General Studies (Mains)

Faultlines in India’s Overseas Labour Bill

Faultlines in India’s Overseas Labour Bill

India’s rise as a major global economy has been accompanied by a vast outflow of labour migrants, especially from Uttar Pradesh, Bihar and Kerala, who work in construction, domestic care, manufacturing and services across the Gulf and Southeast Asia. Their remittances sustain households and bolster India’s macroeconomic stability. Against this backdrop, the Overseas Mobility (Facilitation and Welfare) Bill, 2025, currently before Parliament, seeks to replace the Emigration Act of 1983. While projected as a modern, efficiency-oriented reform, the Bill has raised serious concerns about weakening protections for migrant workers rather than strengthening them.

Why the New Bill Matters

Labour migration is not merely an economic phenomenon but a high-risk social process involving debt, family separation and exposure to exploitation. Any legal framework governing overseas employment therefore plays a critical role in shaping migrant outcomes. The 2025 Bill signals a shift in emphasis — from rights-based protection towards administrative facilitation — at a time when Indian migrants face tightening visa regimes, informal recruitment networks and rising vulnerability abroad.

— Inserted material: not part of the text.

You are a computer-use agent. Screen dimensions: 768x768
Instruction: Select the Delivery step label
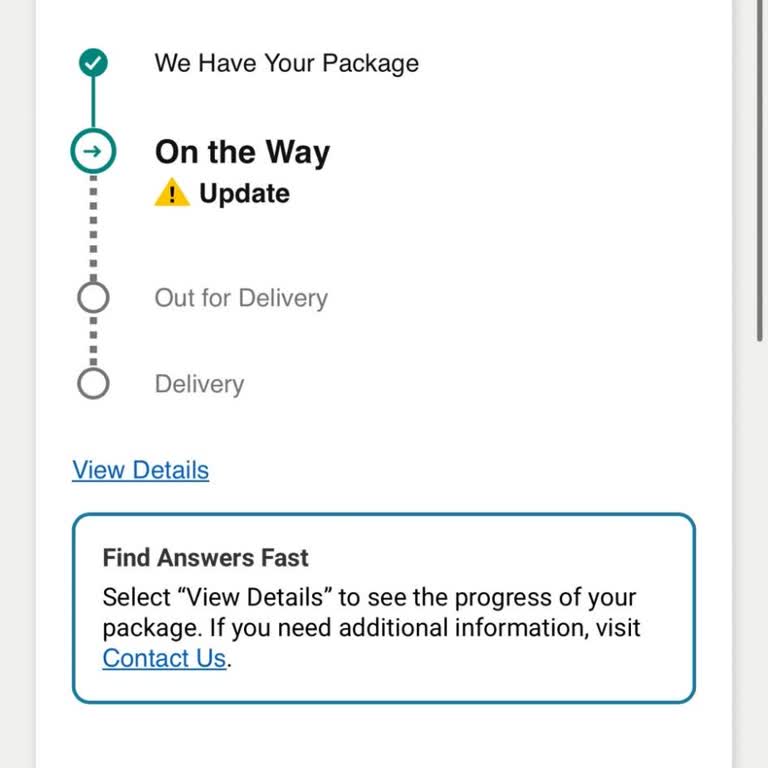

From Rights to Administrative Control

One of the most contested aspects of the Bill is the dilution of enforceable rights available to migrant workers. The 2021 draft of the overseas mobility framework, though imperfect, allowed migrants greater agency by enabling them to initiate legal action against exploitative recruiters. The 2025 version removes this provision, placing enforcement largely in the hands of state authorities. This change risks reducing workers to passive beneficiaries of bureaucratic discretion rather than active rights-holders.

Gendered Vulnerabilities and Missing Safeguards

Labour migration is deeply gendered, particularly in sectors such as domestic work and caregiving, where women face heightened risks of abuse, trafficking and sexual violence. The 2021 draft recognised this by prescribing stronger penalties for crimes against women and children. The current Bill replaces this with a broader reference to “vulnerable classes,” without specific definitions or enhanced safeguards. Its silence on human trafficking further weakens protection in high-risk migration corridors.

Recruitment Agencies and the Persistence of Exploitation

Recruitment intermediaries remain central to overseas labour flows. The Bill removes mandatory transparency on recruitment fees that earlier drafts sought to enforce, increasing the risk of debt bondage. Migrants frequently incur large debts to secure overseas jobs, only to face contract substitution or wage reductions upon arrival. The proposed accreditation system for agencies lacks clear accountability mechanisms, while the removal of Emigration Check Posts in favour of digital clearances risks bypassing ground-level verification.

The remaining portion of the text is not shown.